Nevertheless, the authors conclude that psychological therapies should be considered as a treatment. They also make recommendations for the next update of the review: include only larger studies by increasing the participant number criterion from 10 to 20; doing separate reviews for headache and non-headache conditions; and analysing by subgroup such as type, dose (length) and setting of therapy.
They also suggest that primary research is needed to establish the efficacy of psychological therapies on outcomes other than pain and in non-headache conditions; and the efficacy of therapy delivered to someone other than the patient themselves (e.g. parents, teachers, peers).

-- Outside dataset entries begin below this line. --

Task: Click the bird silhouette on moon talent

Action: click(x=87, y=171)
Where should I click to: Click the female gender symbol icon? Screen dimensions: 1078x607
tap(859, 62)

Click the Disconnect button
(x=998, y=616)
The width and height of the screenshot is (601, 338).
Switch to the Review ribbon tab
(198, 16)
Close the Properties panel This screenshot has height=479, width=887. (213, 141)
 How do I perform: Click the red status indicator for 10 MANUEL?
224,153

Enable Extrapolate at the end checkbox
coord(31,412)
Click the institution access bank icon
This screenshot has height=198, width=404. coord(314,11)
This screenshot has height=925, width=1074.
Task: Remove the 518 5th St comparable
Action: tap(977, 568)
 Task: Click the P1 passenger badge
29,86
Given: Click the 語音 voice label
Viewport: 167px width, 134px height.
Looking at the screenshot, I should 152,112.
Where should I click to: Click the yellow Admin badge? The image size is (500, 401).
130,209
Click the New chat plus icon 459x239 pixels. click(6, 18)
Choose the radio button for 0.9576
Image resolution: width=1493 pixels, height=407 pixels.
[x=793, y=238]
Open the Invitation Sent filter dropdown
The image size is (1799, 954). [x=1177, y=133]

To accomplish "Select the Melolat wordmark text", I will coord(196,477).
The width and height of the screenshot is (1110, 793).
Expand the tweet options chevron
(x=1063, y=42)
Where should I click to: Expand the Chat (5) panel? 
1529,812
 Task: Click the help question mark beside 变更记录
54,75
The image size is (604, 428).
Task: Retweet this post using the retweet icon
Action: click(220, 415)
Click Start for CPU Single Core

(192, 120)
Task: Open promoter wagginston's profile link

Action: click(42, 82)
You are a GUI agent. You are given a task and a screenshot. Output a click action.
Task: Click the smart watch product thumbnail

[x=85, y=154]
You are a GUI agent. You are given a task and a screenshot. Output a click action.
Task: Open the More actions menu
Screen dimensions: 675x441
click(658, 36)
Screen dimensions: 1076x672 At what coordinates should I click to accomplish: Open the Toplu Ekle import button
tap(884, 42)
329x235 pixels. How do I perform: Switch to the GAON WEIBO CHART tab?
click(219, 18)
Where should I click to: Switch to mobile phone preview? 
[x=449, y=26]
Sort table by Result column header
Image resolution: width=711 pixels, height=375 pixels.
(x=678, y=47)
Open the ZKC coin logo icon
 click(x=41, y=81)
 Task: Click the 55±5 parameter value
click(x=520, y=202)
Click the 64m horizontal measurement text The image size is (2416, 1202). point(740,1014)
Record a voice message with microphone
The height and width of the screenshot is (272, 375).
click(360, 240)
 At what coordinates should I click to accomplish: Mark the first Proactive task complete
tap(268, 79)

Given that chronic pain is common and causes a significant amount of suffering, especially for children and young people, I confess I was a bit surprised at the low quality of the research in the area. I agree strongly with the recommendations for the next review, particularly splitting the review into two separate reviews for headache and non-headache conditions and analysing by subgroup. The differences between headache and non-headache conditions seem so substantial that, at times, the review read like someone trying to compare apples and oranges.
The fact that different types of therapy were grouped together under the heading of “psychological therapies” and not analysed by subgroup makes it impossible to see whether there are differences in the effects of different therapies on the different outcomes. It would also be interesting to know more about the effects of therapy alone vs. medication or therapy plus medication, so I also second the demand for more and better primary research.